Stored data entries
↓
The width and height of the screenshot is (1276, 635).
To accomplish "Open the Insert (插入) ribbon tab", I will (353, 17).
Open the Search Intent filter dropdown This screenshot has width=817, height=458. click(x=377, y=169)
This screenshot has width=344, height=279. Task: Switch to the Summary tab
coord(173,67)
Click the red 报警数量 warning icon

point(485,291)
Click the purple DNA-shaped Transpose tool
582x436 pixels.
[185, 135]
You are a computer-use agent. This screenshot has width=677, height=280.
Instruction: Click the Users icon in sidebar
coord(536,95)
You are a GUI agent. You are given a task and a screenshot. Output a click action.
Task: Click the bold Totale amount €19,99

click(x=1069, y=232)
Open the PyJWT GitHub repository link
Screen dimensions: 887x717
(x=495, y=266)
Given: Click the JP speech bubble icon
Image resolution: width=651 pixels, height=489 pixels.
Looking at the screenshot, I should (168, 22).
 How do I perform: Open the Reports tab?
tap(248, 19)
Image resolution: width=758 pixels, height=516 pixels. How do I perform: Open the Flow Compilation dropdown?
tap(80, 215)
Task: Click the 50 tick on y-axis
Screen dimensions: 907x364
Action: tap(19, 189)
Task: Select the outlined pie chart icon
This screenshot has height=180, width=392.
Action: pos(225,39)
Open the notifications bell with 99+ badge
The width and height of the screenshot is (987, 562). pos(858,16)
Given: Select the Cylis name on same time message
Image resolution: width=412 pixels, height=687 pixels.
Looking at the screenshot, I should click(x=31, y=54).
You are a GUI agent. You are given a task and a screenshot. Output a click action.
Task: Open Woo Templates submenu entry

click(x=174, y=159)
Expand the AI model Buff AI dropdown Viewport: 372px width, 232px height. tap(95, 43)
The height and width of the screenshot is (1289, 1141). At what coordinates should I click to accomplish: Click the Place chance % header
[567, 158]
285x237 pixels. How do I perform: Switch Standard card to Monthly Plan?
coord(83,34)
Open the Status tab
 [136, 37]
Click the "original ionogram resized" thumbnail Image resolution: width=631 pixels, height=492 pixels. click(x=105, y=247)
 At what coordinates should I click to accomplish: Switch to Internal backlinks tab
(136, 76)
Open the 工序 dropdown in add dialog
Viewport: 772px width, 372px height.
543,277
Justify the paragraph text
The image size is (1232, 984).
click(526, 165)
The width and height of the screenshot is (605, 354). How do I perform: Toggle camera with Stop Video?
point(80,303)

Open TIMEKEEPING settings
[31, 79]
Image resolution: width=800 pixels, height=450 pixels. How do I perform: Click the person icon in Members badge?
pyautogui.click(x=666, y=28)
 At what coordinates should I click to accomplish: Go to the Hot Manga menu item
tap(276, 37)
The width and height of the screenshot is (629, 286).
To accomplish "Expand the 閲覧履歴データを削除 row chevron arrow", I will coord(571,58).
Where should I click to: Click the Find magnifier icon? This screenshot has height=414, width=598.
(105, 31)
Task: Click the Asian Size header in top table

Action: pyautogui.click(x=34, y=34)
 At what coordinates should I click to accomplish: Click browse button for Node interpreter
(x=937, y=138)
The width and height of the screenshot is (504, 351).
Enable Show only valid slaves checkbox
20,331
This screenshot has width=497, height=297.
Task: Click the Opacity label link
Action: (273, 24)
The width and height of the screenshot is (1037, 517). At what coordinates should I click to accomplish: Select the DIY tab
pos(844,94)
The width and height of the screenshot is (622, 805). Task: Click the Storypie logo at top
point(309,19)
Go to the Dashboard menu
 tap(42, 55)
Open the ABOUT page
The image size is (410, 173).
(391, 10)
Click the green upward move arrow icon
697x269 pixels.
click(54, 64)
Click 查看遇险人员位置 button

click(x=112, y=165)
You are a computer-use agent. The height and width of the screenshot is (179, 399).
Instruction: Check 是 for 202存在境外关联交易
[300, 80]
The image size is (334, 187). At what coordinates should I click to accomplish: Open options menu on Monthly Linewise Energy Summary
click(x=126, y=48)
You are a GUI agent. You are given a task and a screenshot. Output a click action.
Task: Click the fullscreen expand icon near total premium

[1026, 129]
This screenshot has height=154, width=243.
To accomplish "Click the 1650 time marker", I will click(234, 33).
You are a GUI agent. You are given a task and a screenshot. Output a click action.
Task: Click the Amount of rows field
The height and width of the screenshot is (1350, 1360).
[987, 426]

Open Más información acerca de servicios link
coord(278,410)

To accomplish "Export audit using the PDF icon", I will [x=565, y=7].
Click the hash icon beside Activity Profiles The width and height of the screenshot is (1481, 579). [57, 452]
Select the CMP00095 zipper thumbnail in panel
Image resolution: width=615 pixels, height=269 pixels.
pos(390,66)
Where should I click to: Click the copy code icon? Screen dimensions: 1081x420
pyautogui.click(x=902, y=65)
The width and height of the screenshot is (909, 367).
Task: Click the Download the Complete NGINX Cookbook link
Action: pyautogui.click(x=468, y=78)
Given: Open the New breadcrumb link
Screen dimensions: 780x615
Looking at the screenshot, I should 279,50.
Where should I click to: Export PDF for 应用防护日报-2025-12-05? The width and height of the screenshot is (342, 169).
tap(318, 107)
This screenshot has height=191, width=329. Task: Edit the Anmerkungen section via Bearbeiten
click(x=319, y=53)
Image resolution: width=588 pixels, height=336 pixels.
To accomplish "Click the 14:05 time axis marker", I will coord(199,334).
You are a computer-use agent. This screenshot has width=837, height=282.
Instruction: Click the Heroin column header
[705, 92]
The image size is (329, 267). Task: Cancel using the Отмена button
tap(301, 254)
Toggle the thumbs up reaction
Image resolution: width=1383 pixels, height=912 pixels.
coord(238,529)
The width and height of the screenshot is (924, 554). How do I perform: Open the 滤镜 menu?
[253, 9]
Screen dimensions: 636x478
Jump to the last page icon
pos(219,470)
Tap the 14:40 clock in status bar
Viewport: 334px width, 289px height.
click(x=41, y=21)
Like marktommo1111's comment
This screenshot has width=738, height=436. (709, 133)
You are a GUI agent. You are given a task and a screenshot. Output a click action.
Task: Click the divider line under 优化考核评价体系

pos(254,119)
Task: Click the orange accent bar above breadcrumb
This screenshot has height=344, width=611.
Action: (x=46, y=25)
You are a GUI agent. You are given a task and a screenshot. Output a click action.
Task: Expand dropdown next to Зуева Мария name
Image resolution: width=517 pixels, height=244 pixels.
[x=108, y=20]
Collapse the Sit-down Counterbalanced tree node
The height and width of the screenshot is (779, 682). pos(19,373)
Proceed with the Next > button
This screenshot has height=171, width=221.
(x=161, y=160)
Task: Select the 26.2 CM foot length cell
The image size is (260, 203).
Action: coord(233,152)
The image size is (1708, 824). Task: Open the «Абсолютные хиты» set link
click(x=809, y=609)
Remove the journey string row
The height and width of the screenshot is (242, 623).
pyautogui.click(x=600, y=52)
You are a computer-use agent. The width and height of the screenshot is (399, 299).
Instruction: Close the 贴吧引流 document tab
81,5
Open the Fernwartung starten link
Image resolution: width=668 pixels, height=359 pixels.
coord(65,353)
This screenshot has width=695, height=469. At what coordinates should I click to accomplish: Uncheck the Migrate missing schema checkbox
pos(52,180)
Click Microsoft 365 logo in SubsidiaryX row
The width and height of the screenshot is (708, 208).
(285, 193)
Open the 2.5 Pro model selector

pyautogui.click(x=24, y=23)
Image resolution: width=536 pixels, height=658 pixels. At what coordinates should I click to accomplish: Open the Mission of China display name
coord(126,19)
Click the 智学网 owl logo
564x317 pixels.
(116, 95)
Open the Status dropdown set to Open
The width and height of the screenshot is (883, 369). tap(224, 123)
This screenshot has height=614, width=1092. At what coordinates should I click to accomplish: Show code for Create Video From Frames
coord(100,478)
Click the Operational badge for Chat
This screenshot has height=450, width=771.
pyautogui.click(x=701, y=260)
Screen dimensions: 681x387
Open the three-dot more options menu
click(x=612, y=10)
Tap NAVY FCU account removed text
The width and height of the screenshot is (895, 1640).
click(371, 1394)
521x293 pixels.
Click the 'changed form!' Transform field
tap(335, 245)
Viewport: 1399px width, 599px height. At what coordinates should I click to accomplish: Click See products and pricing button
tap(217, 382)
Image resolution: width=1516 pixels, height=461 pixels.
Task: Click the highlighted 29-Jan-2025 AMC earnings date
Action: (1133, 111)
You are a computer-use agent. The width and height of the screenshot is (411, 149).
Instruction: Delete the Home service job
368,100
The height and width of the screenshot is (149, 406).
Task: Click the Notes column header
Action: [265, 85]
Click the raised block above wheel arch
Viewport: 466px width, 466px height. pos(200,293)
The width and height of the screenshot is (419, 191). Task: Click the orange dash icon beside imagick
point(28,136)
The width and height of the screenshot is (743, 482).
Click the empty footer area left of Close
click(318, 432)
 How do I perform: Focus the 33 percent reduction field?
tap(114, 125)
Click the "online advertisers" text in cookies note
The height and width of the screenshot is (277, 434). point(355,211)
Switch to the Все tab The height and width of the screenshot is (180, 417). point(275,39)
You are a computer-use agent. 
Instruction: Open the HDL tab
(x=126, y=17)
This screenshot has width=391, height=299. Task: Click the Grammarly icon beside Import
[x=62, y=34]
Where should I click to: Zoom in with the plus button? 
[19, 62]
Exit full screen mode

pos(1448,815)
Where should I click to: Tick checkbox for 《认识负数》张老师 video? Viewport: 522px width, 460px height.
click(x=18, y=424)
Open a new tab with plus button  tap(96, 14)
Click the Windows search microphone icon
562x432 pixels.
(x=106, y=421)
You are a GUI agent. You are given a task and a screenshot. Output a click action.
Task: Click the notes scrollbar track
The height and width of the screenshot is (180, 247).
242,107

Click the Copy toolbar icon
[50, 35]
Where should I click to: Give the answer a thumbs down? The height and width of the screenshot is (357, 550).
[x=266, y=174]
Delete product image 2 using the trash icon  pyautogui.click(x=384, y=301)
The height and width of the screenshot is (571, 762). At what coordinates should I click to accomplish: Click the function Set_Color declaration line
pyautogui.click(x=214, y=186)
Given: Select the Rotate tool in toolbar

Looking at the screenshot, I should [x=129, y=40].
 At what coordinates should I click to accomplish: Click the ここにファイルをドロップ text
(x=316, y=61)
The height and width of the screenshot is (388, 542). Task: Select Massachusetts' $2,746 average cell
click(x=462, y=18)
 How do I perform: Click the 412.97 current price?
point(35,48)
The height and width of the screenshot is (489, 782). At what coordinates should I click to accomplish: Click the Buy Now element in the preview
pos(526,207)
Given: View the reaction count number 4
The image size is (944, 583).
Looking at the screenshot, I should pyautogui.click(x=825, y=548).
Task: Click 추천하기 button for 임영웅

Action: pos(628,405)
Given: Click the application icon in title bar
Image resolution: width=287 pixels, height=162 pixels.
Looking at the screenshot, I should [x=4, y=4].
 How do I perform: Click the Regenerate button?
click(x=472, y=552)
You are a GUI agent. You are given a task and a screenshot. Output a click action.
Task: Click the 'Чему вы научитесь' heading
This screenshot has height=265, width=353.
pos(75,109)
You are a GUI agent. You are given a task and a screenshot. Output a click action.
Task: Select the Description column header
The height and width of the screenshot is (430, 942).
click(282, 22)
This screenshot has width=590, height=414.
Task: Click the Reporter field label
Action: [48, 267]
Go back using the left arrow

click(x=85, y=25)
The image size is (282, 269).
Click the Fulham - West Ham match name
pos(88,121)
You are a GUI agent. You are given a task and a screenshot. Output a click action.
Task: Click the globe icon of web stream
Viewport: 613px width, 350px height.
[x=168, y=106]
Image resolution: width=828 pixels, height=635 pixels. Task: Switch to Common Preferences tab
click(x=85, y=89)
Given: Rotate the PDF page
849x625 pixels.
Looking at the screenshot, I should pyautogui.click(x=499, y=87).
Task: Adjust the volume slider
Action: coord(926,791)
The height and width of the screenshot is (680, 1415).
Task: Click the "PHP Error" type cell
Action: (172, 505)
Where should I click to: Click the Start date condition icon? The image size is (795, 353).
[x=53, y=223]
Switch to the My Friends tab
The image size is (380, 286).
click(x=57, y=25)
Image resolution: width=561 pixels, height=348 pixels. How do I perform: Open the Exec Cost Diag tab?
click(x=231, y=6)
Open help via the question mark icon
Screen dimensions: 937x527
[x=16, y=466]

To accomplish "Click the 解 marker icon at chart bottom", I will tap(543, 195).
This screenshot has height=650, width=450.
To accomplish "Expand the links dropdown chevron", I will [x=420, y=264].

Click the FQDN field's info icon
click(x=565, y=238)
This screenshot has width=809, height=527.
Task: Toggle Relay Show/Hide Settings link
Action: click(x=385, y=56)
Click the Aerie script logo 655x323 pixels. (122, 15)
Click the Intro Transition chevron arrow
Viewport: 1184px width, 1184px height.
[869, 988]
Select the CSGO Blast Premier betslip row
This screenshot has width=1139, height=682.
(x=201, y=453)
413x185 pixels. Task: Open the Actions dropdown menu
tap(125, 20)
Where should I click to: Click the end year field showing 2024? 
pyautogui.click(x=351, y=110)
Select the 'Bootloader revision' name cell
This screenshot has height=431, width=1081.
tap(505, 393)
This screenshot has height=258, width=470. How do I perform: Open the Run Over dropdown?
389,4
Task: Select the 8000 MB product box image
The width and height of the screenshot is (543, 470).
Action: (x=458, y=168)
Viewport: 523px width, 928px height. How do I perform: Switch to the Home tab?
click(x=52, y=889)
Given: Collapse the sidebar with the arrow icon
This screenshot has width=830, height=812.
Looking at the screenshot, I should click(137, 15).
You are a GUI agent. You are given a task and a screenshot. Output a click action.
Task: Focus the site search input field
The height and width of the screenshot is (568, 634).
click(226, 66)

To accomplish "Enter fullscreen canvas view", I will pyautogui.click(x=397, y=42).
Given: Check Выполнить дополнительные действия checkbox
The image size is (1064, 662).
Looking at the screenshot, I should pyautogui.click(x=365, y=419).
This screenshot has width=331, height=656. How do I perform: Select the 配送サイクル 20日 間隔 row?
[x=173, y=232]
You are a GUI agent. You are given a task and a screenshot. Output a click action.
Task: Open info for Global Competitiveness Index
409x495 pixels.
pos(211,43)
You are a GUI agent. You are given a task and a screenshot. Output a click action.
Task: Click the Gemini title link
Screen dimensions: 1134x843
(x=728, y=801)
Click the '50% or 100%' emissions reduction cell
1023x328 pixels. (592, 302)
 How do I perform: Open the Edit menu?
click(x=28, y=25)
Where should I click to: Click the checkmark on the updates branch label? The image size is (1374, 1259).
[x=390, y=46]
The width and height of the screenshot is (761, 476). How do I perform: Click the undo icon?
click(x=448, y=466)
↑
Which lines above hold the string "axis"? Please copy all of them.

Task: Click the 50 tick on y-axis
To accomplish "Click the 14:05 time axis marker", I will coord(199,334).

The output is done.